YOUR TASK:
Copy each of the following rows verbatim, keeping every line as it appears.

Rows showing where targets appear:
--------
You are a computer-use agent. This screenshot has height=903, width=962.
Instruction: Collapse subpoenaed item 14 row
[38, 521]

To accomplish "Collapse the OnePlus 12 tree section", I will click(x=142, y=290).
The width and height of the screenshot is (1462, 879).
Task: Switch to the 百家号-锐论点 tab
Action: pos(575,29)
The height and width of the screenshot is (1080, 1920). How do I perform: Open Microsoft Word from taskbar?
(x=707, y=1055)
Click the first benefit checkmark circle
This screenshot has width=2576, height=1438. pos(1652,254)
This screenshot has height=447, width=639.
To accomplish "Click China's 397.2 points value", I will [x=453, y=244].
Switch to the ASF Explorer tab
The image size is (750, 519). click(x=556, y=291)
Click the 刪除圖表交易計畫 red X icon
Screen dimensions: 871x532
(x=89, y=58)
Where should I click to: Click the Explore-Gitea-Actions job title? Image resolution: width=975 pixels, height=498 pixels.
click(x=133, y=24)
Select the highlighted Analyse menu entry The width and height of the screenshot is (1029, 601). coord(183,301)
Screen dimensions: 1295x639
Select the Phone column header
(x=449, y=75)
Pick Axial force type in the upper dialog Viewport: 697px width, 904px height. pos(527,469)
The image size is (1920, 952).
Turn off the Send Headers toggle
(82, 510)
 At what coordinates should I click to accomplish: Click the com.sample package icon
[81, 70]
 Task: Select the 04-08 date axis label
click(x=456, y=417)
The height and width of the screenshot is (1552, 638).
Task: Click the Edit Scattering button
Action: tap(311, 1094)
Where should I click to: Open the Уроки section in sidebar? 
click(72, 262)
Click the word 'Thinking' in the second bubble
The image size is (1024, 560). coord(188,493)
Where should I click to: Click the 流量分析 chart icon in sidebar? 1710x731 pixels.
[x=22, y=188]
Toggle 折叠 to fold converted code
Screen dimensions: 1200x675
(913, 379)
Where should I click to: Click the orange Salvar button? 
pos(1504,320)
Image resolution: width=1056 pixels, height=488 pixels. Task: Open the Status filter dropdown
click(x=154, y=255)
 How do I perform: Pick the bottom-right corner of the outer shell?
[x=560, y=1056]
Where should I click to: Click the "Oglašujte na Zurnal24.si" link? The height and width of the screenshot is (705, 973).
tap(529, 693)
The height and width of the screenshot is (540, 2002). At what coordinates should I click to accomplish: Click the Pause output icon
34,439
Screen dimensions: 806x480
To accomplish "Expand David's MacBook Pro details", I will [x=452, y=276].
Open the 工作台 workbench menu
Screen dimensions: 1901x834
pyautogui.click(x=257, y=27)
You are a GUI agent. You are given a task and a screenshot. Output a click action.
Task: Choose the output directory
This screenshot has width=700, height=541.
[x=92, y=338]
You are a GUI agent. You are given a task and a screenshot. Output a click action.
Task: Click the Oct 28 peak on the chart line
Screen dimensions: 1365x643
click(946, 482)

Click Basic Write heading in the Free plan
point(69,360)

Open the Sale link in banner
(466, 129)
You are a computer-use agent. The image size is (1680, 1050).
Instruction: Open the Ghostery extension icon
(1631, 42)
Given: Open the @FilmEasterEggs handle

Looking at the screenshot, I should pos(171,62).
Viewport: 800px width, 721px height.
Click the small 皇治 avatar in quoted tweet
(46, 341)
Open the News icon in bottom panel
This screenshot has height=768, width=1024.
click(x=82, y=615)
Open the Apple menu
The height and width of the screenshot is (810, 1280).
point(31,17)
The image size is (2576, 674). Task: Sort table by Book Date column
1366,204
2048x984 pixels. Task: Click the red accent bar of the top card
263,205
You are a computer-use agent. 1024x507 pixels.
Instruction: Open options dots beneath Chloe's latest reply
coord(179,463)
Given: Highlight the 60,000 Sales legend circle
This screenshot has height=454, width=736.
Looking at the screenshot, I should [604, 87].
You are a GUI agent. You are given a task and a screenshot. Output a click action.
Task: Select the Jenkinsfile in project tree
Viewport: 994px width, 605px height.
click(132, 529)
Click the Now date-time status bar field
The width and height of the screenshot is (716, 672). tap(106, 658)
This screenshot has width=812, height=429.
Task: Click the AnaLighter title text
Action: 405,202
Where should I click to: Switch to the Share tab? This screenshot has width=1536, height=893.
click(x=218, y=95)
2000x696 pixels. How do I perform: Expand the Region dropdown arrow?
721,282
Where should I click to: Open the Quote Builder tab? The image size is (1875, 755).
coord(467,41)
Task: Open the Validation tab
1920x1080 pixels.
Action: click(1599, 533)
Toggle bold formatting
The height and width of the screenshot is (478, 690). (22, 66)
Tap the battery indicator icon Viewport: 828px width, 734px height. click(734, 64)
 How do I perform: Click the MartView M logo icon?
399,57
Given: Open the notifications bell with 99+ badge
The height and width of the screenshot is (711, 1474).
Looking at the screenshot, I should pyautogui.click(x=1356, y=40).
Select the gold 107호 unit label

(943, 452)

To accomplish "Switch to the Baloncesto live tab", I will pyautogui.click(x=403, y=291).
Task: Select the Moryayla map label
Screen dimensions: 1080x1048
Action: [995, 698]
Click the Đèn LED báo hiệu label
--------
EXPECTED ANSWER:
You are a computer-use agent. This screenshot has height=903, width=962.
Instruction: Collapse subpoenaed item 14 row
[38, 521]

To accomplish "Collapse the OnePlus 12 tree section", I will click(x=142, y=290).
The width and height of the screenshot is (1462, 879).
Task: Switch to the 百家号-锐论点 tab
Action: pos(575,29)
The height and width of the screenshot is (1080, 1920). How do I perform: Open Microsoft Word from taskbar?
(x=707, y=1055)
Click the first benefit checkmark circle
This screenshot has width=2576, height=1438. pos(1652,254)
This screenshot has height=447, width=639.
To accomplish "Click China's 397.2 points value", I will [x=453, y=244].
Switch to the ASF Explorer tab
The image size is (750, 519). click(x=556, y=291)
Click the 刪除圖表交易計畫 red X icon
Screen dimensions: 871x532
(x=89, y=58)
Where should I click to: Click the Explore-Gitea-Actions job title? Image resolution: width=975 pixels, height=498 pixels.
click(x=133, y=24)
Select the highlighted Analyse menu entry The width and height of the screenshot is (1029, 601). coord(183,301)
Screen dimensions: 1295x639
Select the Phone column header
(x=449, y=75)
Pick Axial force type in the upper dialog Viewport: 697px width, 904px height. pos(527,469)
The image size is (1920, 952).
Turn off the Send Headers toggle
(82, 510)
 At what coordinates should I click to accomplish: Click the com.sample package icon
[81, 70]
 Task: Select the 04-08 date axis label
click(x=456, y=417)
The height and width of the screenshot is (1552, 638).
Task: Click the Edit Scattering button
Action: tap(311, 1094)
Where should I click to: Open the Уроки section in sidebar? 
click(72, 262)
Click the word 'Thinking' in the second bubble
The image size is (1024, 560). coord(188,493)
Where should I click to: Click the 流量分析 chart icon in sidebar? 1710x731 pixels.
[x=22, y=188]
Toggle 折叠 to fold converted code
Screen dimensions: 1200x675
(913, 379)
Where should I click to: Click the orange Salvar button? 
pos(1504,320)
Image resolution: width=1056 pixels, height=488 pixels. Task: Open the Status filter dropdown
click(x=154, y=255)
 How do I perform: Pick the bottom-right corner of the outer shell?
[x=560, y=1056]
Where should I click to: Click the "Oglašujte na Zurnal24.si" link? The height and width of the screenshot is (705, 973).
tap(529, 693)
The height and width of the screenshot is (540, 2002). At what coordinates should I click to accomplish: Click the Pause output icon
34,439
Screen dimensions: 806x480
To accomplish "Expand David's MacBook Pro details", I will [x=452, y=276].
Open the 工作台 workbench menu
Screen dimensions: 1901x834
pyautogui.click(x=257, y=27)
You are a GUI agent. You are given a task and a screenshot. Output a click action.
Task: Choose the output directory
This screenshot has width=700, height=541.
[x=92, y=338]
You are a GUI agent. You are given a task and a screenshot. Output a click action.
Task: Click the Oct 28 peak on the chart line
Screen dimensions: 1365x643
click(946, 482)

Click Basic Write heading in the Free plan
point(69,360)

Open the Sale link in banner
(466, 129)
You are a computer-use agent. The image size is (1680, 1050).
Instruction: Open the Ghostery extension icon
(1631, 42)
Given: Open the @FilmEasterEggs handle

Looking at the screenshot, I should pos(171,62).
Viewport: 800px width, 721px height.
Click the small 皇治 avatar in quoted tweet
(46, 341)
Open the News icon in bottom panel
This screenshot has height=768, width=1024.
click(x=82, y=615)
Open the Apple menu
The height and width of the screenshot is (810, 1280).
point(31,17)
The image size is (2576, 674). Task: Sort table by Book Date column
1366,204
2048x984 pixels. Task: Click the red accent bar of the top card
263,205
You are a computer-use agent. 1024x507 pixels.
Instruction: Open options dots beneath Chloe's latest reply
coord(179,463)
Given: Highlight the 60,000 Sales legend circle
This screenshot has height=454, width=736.
Looking at the screenshot, I should [604, 87].
You are a GUI agent. You are given a task and a screenshot. Output a click action.
Task: Select the Jenkinsfile in project tree
Viewport: 994px width, 605px height.
click(132, 529)
Click the Now date-time status bar field
The width and height of the screenshot is (716, 672). tap(106, 658)
This screenshot has width=812, height=429.
Task: Click the AnaLighter title text
Action: 405,202
Where should I click to: Switch to the Share tab? This screenshot has width=1536, height=893.
click(x=218, y=95)
2000x696 pixels. How do I perform: Expand the Region dropdown arrow?
721,282
Where should I click to: Open the Quote Builder tab? The image size is (1875, 755).
coord(467,41)
Task: Open the Validation tab
1920x1080 pixels.
Action: click(1599, 533)
Toggle bold formatting
The height and width of the screenshot is (478, 690). (22, 66)
Tap the battery indicator icon Viewport: 828px width, 734px height. click(734, 64)
 How do I perform: Click the MartView M logo icon?
399,57
Given: Open the notifications bell with 99+ badge
The height and width of the screenshot is (711, 1474).
Looking at the screenshot, I should pyautogui.click(x=1356, y=40).
Select the gold 107호 unit label

(943, 452)

To accomplish "Switch to the Baloncesto live tab", I will pyautogui.click(x=403, y=291).
Task: Select the Moryayla map label
Screen dimensions: 1080x1048
Action: [995, 698]
Click the Đèn LED báo hiệu label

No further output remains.